Dienstag, 30. Juli 2024

Das Schwarze sind die Buchstaben: Fußball im Bezirk Böblingen/Calw 1965 bis 2024


Teilnehmer der Premierensaison 1965/66

Die Strukturreform innerhalb des Württembergischen Fußballverbandes (WFV) sorgte dafür, dass die ursprünglich 16 Bezirke auf 12 reduziert wurden. Einer davon war der erst 1965 ins Leben gerufene Bezirk Böblingen/Calw, der nun in den Bezirk Nordschwarzwald und Stuttgart/Böblingen aufgeteilt wurde.

* Datenzeilen:

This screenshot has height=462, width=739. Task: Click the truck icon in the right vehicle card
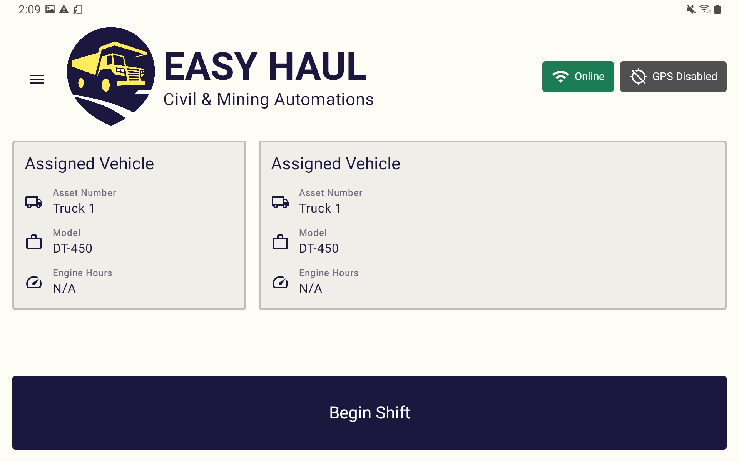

* Arbeitsanweisungen:
1. Prüfe anhand des Textes über den Fußballbezirk Böblingen/Calw, ob die folgenden Aussagen zutreffen, und belege jede Antwort mit dem entscheidenden Wortlaut: (a) Durch die Strukturreform verringerte sich die Zahl der Bezirke von 16 auf 12. (b) Den Bezirk Böblingen/Calw gab es bereits vor 1965. (c) Der Bezirk Böblingen/Calw ging vollständig im Bezirk Nordschwarzwald auf.
2. Greife den Text über den Fußballbezirk Böblingen/Calw auf und führe ihn nach seinem letzten Satz weiter.

* Erwartete Ergebnisse:
1.
(a) Ja: „dass die ursprünglich 16 Bezirke auf 12 reduziert wurden“
(b) Nein: „der erst 1965 ins Leben gerufene Bezirk Böblingen/Calw“
(c) Nein: „der nun in den Bezirk Nordschwarzwald und Stuttgart/Böblingen aufgeteilt wurde“

2.
Philatelisten, diese nerdige Spezies Mensch, die sich der Jagd nach Postwertzeichen verschrieben hat, lieben es: ein vollständig abgeschlossenes Sammelgebiet. Ähnlich dürfte es auch Fußballfreaks gehen, die sich mit Historie oder Statistiken oder bestenfalls gar beidem beschäftigen. Aus dem Hause des für seine Fußballzahlenwerke bekannten Deutschen Sportclubs für Fußballstatistiken (DSFS) ist nun so ein Gesamtwerk für den ehemaligen Fußballbezirk Böblingen/Calw erschienen.

Auf 202 Seiten werden die 59 Spielzeiten des Bezirks recht ausführlich dargestellt. D.h., die A-Klasse bzw. ab 1978 Bezirksliga werden mit Tabellen und Ergebniskästen durchleuchtet und die Bezirkspokalendspiele aufgelistet. Ab der Saison 1995 findet der geneigte Enthusiast auch die Ergebnisse der Kreisliga A. Ansonsten natürlich alle Tabellen bis in die unterste Spielklasse sowie die obligatorischen "Ewigen Tabellen" (die für den Bezirk Böblingen/Calw den Namen "ewig" zurecht tragen dürfen).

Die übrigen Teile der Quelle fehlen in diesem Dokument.